- _Brief_: Below are lines of data, and only some are wanted. Please repeat exactly those from the line that has "Switch to the Plans + Pricing tab" through the line that has "has height=1162, width=2063.".

Stored records

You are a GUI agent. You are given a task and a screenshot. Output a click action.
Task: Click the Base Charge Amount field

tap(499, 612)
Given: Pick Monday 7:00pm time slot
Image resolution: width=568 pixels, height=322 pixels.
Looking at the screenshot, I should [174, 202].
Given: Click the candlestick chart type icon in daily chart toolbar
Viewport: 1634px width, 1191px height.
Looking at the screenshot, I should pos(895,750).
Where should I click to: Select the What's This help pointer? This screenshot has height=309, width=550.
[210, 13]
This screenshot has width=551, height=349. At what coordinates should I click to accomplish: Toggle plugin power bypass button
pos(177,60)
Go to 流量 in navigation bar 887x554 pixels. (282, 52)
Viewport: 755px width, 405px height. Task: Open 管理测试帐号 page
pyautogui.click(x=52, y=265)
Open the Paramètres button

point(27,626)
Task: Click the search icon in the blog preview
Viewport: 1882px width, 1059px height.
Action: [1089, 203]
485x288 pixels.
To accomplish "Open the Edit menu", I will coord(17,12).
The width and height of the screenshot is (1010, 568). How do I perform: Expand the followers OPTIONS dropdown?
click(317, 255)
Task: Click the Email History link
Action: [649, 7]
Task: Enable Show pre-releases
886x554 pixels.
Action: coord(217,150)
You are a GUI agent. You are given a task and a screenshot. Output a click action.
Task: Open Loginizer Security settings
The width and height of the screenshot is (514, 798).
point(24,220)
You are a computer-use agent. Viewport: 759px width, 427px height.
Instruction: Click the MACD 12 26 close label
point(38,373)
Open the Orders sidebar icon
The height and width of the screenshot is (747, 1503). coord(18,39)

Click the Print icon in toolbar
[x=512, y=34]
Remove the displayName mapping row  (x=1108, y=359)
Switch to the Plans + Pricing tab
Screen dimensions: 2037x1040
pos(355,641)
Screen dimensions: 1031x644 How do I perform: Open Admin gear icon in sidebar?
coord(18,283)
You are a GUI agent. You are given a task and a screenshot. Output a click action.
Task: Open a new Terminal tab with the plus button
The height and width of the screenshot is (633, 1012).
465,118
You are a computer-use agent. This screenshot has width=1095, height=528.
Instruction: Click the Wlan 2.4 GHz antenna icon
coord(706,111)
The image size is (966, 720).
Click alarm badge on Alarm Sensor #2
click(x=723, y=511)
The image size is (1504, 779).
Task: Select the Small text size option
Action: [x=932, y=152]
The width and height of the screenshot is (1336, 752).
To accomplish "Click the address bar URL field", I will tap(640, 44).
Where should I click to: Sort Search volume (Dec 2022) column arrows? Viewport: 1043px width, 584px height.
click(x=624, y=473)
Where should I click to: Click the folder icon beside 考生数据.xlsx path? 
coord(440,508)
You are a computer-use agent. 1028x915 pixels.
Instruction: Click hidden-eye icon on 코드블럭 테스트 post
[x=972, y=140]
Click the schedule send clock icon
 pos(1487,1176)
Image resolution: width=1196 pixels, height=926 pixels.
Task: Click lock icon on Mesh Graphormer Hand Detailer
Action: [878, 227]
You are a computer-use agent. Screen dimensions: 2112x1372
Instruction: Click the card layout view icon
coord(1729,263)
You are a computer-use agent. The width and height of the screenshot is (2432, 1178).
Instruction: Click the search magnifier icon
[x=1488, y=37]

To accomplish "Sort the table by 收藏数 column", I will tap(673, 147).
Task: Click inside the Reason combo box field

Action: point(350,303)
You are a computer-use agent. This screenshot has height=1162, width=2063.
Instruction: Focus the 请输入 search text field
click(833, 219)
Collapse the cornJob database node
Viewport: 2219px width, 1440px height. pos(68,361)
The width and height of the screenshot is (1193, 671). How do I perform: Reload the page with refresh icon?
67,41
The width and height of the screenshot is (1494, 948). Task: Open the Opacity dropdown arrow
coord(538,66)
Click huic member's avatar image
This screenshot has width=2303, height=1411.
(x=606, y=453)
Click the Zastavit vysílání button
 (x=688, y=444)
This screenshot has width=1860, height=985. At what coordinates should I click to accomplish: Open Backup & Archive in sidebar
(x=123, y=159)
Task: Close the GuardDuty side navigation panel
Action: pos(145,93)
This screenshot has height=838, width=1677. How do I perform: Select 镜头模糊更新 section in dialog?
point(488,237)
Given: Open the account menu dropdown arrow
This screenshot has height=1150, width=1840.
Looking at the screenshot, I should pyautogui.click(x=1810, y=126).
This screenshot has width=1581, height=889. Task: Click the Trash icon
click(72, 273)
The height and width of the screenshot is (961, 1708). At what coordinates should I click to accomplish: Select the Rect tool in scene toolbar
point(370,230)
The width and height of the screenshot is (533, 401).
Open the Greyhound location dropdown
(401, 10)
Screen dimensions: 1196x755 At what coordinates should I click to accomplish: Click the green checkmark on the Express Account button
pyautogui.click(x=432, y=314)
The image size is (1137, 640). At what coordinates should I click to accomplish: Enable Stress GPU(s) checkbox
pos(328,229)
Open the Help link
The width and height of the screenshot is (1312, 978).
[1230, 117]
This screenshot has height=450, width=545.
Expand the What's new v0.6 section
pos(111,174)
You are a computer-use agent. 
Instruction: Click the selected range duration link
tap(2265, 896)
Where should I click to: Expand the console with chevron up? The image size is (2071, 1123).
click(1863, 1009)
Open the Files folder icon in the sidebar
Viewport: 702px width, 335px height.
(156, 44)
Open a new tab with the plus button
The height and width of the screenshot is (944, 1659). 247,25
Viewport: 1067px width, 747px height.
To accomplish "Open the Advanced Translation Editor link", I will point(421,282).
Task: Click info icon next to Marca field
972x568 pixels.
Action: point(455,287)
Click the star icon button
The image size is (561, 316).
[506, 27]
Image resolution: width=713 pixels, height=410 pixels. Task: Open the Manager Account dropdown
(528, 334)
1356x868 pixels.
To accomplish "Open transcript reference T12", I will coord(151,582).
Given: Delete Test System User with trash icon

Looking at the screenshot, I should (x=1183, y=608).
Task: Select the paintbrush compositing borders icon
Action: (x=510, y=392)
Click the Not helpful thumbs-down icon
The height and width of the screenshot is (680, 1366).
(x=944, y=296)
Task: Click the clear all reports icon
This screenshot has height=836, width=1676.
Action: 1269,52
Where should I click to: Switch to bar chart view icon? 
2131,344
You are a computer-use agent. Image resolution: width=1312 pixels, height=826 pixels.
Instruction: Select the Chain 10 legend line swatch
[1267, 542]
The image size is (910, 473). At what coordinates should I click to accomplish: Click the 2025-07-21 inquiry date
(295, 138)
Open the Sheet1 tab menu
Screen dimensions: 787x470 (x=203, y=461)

- _Written response_:
Switch to the Plans + Pricing tab
Screen dimensions: 2037x1040
pos(355,641)
Screen dimensions: 1031x644 How do I perform: Open Admin gear icon in sidebar?
coord(18,283)
You are a GUI agent. You are given a task and a screenshot. Output a click action.
Task: Open a new Terminal tab with the plus button
The height and width of the screenshot is (633, 1012).
465,118
You are a computer-use agent. This screenshot has width=1095, height=528.
Instruction: Click the Wlan 2.4 GHz antenna icon
coord(706,111)
The image size is (966, 720).
Click alarm badge on Alarm Sensor #2
click(x=723, y=511)
The image size is (1504, 779).
Task: Select the Small text size option
Action: [x=932, y=152]
The width and height of the screenshot is (1336, 752).
To accomplish "Click the address bar URL field", I will tap(640, 44).
Where should I click to: Sort Search volume (Dec 2022) column arrows? Viewport: 1043px width, 584px height.
click(x=624, y=473)
Where should I click to: Click the folder icon beside 考生数据.xlsx path? 
coord(440,508)
You are a computer-use agent. 1028x915 pixels.
Instruction: Click hidden-eye icon on 코드블럭 테스트 post
[x=972, y=140]
Click the schedule send clock icon
 pos(1487,1176)
Image resolution: width=1196 pixels, height=926 pixels.
Task: Click lock icon on Mesh Graphormer Hand Detailer
Action: [878, 227]
You are a computer-use agent. Screen dimensions: 2112x1372
Instruction: Click the card layout view icon
coord(1729,263)
You are a computer-use agent. The width and height of the screenshot is (2432, 1178).
Instruction: Click the search magnifier icon
[x=1488, y=37]

To accomplish "Sort the table by 收藏数 column", I will tap(673, 147).
Task: Click inside the Reason combo box field

Action: point(350,303)
You are a computer-use agent. This screenshot has height=1162, width=2063.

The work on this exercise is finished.